● Data supplied
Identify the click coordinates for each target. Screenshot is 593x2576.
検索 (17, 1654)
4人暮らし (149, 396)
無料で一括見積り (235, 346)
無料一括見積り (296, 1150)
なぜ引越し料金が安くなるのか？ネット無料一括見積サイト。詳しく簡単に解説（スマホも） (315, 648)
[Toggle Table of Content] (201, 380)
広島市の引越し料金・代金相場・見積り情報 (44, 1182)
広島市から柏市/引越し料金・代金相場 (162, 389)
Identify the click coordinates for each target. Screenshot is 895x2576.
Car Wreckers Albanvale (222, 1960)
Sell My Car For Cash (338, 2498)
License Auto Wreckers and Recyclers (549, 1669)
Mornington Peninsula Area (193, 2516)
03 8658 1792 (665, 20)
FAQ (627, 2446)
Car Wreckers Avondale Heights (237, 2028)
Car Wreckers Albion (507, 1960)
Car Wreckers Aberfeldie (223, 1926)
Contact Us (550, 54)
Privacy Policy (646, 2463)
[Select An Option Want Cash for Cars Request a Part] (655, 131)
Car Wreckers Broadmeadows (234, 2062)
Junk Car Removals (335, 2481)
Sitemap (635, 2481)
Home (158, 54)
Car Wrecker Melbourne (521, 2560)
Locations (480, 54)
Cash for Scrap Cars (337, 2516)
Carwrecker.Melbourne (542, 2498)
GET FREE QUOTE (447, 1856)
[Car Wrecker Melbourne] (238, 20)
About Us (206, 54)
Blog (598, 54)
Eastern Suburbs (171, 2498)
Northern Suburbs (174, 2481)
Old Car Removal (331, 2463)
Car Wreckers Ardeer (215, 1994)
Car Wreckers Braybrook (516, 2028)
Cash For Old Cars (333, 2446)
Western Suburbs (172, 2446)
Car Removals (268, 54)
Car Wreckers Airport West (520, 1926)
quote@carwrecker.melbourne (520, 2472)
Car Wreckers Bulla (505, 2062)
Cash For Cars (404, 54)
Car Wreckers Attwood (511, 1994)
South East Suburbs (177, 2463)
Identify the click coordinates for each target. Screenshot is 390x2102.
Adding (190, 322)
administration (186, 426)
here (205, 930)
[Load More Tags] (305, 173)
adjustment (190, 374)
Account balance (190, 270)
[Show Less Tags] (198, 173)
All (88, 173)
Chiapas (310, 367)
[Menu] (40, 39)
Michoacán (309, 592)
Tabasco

● Your goal
Emit verbatim the lines running from the one with "[Car Wrecker Melbourne] (238, 20)" through the last line of the data, both endpoints inclusive.

● Response below
[Car Wrecker Melbourne] (238, 20)
About Us (206, 54)
Blog (598, 54)
Eastern Suburbs (171, 2498)
Northern Suburbs (174, 2481)
Old Car Removal (331, 2463)
Car Wreckers Ardeer (215, 1994)
Car Wreckers Braybrook (516, 2028)
Cash For Old Cars (333, 2446)
Western Suburbs (172, 2446)
Car Removals (268, 54)
Car Wreckers Airport West (520, 1926)
quote@carwrecker.melbourne (520, 2472)
Car Wreckers Bulla (505, 2062)
Cash For Cars (404, 54)
Car Wreckers Attwood (511, 1994)
South East Suburbs (177, 2463)
Identify the click coordinates for each target. Screenshot is 390x2102.
Adding (190, 322)
administration (186, 426)
here (205, 930)
[Load More Tags] (305, 173)
adjustment (190, 374)
Account balance (190, 270)
[Show Less Tags] (198, 173)
All (88, 173)
Chiapas (310, 367)
[Menu] (40, 39)
Michoacán (309, 592)
Tabasco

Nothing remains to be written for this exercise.